Pedaços inteiros
Eu tomei as migalhas com as mãos. Eu as saboreei. Fiz um banquete com elas. Foi uma receita gourmet de um livro que pedi para a minha vizinha. O jantar poderia ter sido indigesto e provocado um tsunami no meu estômago já sensível. No entanto, as migalhas se mostraram aceitas e suficientes.
Até acendi velas cheirosas para celebrar a minha atitude inovadora. Providencial. Era isso. Tenho dificuldades em me agradecer. Acho isso errado. Quero gostar mais de mim e me forcei a aceitação de um abraço envergonhado. Um abraço que veio logo depois de provar das migalhas que me alimentaram como uma ceia de Natal.
Será que em dias azedos, migalhas alimentam as voltas mais profundas? O âmago? Será que servem para a gente lembrar de provar do pouco? Será que são pedaços? Inteiros quebrados? Ainda não sei se me respondi. E se há uma resposta, qual seria?
Deitei a cabeça no travesseiro que não demorou para ficar úmido. Quando não me ajeito em mim ou demoro para aceitar os espaços, eu me liquefaço. Espaços ou sobras? Quase me faltou o ar num engasgo inconsciente. As águas umedeciam também toda a minha boca. As minhas águas demoravam para entender os novos vácuos, voçorocas que sangravam ou que sempre estiveram ali, abertas com a força das minhas marés. Não queria entendimentos, eles se amarravam em torno do pescoço. Aceleravam silêncios absolutos.
As interrogativas expostas, abertas em feridas, nos buracos que as migalhas, enfim, cobriam. Por ora. Esses emplastros amanhecidos preparados de maneira amadora, mas funcionais. Migalhas são os ajustes. O pouco suficiente que não impede, ajuda as correntezas a fluírem. Jorrarem até desaguar no mar aberto de um perdão quente. Sincero.
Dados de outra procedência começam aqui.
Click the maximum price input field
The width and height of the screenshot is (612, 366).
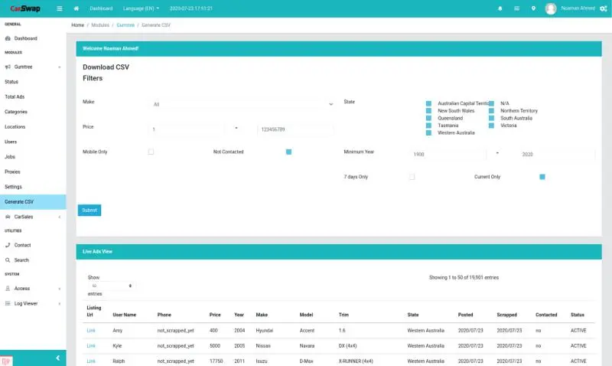click(x=295, y=129)
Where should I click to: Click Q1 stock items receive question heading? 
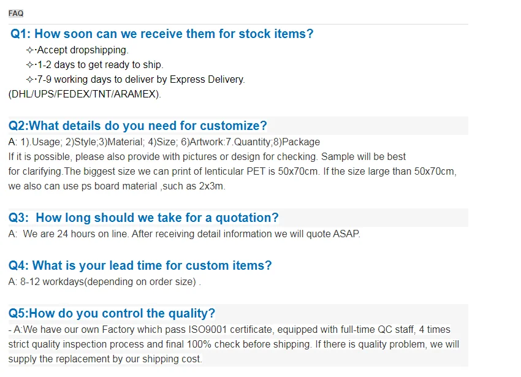pyautogui.click(x=162, y=34)
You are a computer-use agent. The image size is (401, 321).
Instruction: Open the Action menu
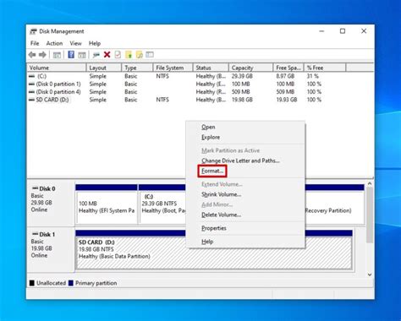point(54,43)
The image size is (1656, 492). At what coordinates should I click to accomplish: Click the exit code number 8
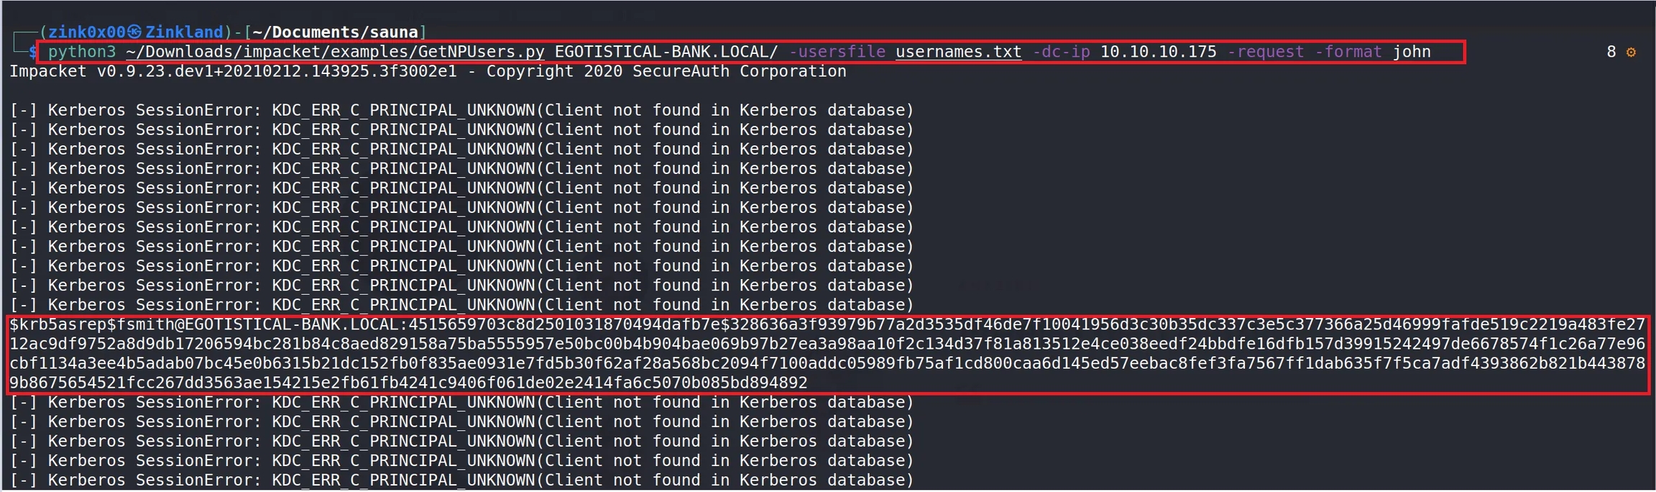pos(1611,52)
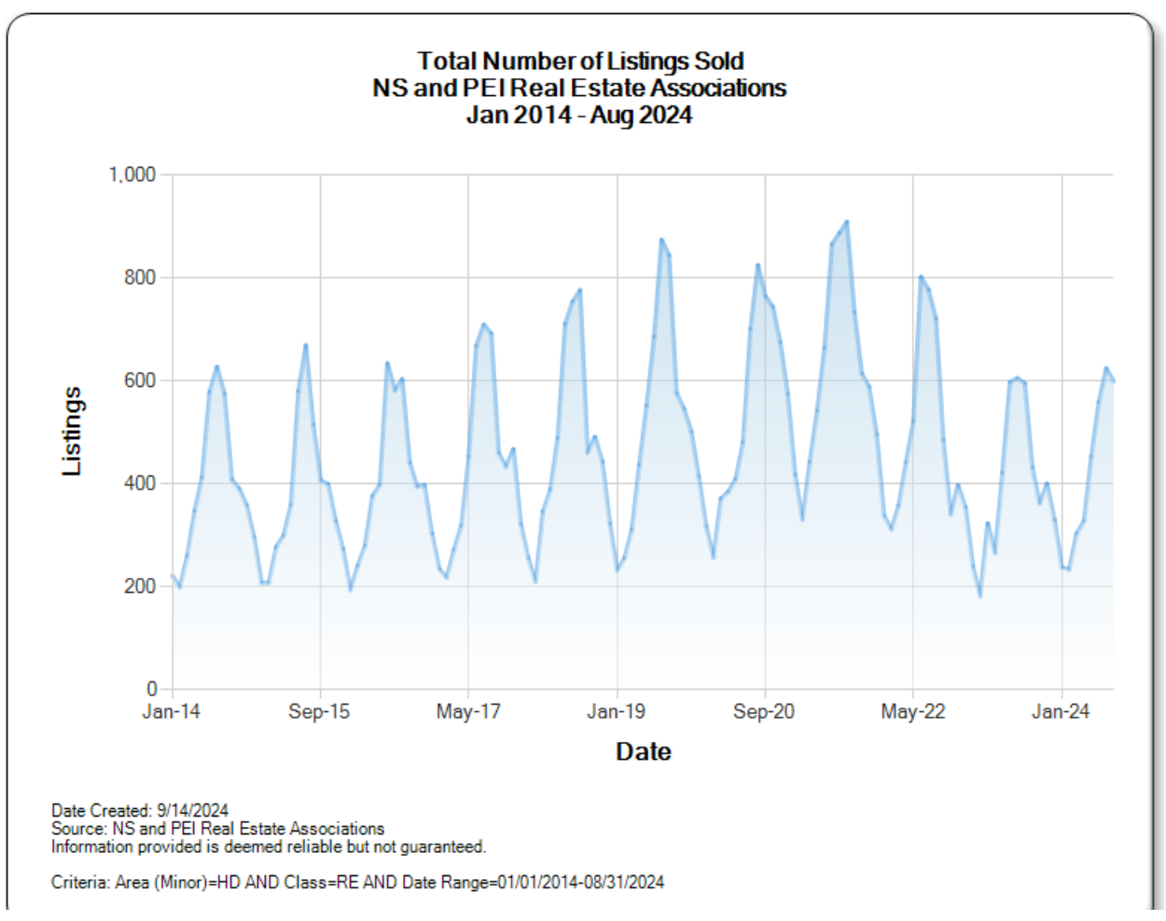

Migalhas me ensinaram o que era preciso. O tempo tampa em tempo. Assoprar o brilho arenoso para outras estradas. Para outros palcos. Ensinar ao ego outros caminhos sombreados, rarefeitos, não menos transformadores. As divisões montadas numa cola primitiva, mas que serviam para refletir em exatidão. Até que o desenho caótico daquele amuleto fosse entendido como a proteção mais pura. Verdadeira. Minha proteção feita com tão pouco.
E que me salvou de irrealidades assassinas.